• EXERCISE GOAL: Given the records below, would you repeat exactly the lines that begin at the one containing "Home (57, 107)" and end at the one containing "Lavoretti Creativi (147, 44)", inclusive?

• GIVEN ENTRIES:
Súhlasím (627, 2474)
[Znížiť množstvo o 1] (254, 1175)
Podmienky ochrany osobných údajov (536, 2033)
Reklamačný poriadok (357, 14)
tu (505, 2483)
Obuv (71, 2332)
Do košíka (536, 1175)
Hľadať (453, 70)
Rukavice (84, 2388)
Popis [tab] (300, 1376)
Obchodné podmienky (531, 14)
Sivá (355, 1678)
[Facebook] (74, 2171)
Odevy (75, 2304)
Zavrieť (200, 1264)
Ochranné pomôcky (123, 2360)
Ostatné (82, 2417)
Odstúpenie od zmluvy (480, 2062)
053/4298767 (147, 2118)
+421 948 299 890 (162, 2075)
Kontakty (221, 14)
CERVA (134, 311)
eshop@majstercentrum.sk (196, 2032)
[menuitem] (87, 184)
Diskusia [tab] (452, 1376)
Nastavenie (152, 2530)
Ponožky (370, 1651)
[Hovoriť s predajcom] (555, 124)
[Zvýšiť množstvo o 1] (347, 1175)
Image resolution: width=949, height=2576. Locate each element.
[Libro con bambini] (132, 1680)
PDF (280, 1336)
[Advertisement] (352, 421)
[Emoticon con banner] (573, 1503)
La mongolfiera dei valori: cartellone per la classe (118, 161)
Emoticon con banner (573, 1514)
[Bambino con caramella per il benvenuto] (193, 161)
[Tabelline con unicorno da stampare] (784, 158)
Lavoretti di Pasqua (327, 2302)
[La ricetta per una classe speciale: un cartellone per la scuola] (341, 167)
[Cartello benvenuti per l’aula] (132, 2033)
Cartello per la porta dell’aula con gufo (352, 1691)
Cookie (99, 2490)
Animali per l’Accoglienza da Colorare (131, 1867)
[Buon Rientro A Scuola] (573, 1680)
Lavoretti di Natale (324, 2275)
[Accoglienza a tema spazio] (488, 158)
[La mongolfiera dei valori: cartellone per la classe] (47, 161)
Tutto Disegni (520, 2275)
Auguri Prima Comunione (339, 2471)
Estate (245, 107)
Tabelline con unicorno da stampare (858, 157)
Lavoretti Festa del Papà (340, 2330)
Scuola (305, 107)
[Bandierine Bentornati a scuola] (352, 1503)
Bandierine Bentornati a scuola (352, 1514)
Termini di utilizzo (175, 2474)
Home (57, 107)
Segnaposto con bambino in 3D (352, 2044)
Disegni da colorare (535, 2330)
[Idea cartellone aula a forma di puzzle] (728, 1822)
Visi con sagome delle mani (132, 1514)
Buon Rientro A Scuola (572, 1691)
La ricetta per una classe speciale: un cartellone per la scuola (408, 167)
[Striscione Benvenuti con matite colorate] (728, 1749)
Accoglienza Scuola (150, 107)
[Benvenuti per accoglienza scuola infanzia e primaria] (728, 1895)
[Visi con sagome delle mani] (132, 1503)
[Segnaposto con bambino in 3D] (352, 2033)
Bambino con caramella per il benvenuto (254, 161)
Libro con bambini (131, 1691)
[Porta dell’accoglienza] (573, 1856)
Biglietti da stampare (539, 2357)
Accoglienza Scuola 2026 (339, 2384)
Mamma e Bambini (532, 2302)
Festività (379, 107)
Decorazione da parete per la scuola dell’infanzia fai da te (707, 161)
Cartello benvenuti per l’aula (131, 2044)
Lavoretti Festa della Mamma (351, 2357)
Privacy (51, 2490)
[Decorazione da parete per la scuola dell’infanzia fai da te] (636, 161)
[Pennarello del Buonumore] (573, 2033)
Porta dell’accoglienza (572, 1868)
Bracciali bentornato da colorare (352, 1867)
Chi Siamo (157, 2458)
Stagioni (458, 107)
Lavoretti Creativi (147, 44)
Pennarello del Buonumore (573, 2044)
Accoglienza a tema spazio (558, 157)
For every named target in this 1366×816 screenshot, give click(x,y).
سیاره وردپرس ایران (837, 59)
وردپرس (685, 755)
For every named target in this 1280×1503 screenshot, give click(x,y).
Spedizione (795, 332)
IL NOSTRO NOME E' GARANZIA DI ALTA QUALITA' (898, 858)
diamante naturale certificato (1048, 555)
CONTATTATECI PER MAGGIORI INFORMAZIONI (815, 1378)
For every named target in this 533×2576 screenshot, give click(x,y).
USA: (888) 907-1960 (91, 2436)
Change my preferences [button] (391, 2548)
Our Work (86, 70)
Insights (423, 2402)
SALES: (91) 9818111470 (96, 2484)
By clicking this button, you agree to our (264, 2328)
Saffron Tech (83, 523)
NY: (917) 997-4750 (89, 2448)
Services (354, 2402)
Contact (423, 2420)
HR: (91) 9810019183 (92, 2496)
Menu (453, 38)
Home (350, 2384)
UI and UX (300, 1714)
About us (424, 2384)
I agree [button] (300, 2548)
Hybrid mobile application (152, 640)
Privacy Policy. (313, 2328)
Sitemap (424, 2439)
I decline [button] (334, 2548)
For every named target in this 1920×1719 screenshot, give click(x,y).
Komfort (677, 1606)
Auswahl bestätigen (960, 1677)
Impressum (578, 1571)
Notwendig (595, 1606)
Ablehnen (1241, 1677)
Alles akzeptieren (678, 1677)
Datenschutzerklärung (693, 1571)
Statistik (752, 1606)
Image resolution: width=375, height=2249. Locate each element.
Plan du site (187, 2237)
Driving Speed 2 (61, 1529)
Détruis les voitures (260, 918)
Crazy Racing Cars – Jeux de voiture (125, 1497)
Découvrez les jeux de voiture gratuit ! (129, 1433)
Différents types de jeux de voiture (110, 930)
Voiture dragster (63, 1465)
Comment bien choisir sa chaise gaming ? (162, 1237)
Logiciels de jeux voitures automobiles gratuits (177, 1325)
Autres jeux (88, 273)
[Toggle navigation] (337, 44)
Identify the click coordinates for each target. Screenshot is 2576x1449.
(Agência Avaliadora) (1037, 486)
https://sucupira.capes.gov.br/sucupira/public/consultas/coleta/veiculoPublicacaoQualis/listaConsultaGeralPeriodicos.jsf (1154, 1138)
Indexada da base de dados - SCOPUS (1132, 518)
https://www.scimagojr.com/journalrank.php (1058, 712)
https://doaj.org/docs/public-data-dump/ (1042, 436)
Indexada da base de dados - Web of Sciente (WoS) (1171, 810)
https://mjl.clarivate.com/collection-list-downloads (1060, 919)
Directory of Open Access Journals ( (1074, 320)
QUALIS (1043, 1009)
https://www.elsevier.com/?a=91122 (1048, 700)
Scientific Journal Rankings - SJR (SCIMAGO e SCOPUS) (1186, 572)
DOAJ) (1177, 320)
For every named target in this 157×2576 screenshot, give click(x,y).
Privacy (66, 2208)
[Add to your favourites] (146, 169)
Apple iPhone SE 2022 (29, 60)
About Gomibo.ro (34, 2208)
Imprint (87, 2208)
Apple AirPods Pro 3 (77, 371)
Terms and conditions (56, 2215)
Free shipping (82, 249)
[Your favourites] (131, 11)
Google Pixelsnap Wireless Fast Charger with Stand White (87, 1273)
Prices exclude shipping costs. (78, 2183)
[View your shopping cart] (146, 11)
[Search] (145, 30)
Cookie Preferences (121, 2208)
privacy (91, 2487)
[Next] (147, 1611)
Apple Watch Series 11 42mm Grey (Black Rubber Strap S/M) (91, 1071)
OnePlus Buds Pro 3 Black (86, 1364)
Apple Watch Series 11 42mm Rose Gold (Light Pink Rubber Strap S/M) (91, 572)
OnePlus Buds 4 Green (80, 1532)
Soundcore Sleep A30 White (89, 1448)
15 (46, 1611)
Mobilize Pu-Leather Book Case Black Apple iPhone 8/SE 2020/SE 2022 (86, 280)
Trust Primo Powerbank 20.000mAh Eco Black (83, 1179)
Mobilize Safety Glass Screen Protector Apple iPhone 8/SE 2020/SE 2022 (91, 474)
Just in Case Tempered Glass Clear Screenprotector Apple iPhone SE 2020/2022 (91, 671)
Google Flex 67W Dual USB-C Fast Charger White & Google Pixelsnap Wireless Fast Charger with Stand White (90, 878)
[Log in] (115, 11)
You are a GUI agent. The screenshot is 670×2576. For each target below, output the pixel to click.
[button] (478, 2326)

• SOLUTION FOR THIS TASK:
Home (57, 107)
Segnaposto con bambino in 3D (352, 2044)
Disegni da colorare (535, 2330)
[Idea cartellone aula a forma di puzzle] (728, 1822)
Visi con sagome delle mani (132, 1514)
Buon Rientro A Scuola (572, 1691)
La ricetta per una classe speciale: un cartellone per la scuola (408, 167)
[Striscione Benvenuti con matite colorate] (728, 1749)
Accoglienza Scuola (150, 107)
[Benvenuti per accoglienza scuola infanzia e primaria] (728, 1895)
[Visi con sagome delle mani] (132, 1503)
[Segnaposto con bambino in 3D] (352, 2033)
Bambino con caramella per il benvenuto (254, 161)
Libro con bambini (131, 1691)
[Porta dell’accoglienza] (573, 1856)
Biglietti da stampare (539, 2357)
Accoglienza Scuola 2026 (339, 2384)
Mamma e Bambini (532, 2302)
Festività (379, 107)
Decorazione da parete per la scuola dell’infanzia fai da te (707, 161)
Cartello benvenuti per l’aula (131, 2044)
Lavoretti Festa della Mamma (351, 2357)
Privacy (51, 2490)
[Decorazione da parete per la scuola dell’infanzia fai da te] (636, 161)
[Pennarello del Buonumore] (573, 2033)
Porta dell’accoglienza (572, 1868)
Bracciali bentornato da colorare (352, 1867)
Chi Siamo (157, 2458)
Stagioni (458, 107)
Lavoretti Creativi (147, 44)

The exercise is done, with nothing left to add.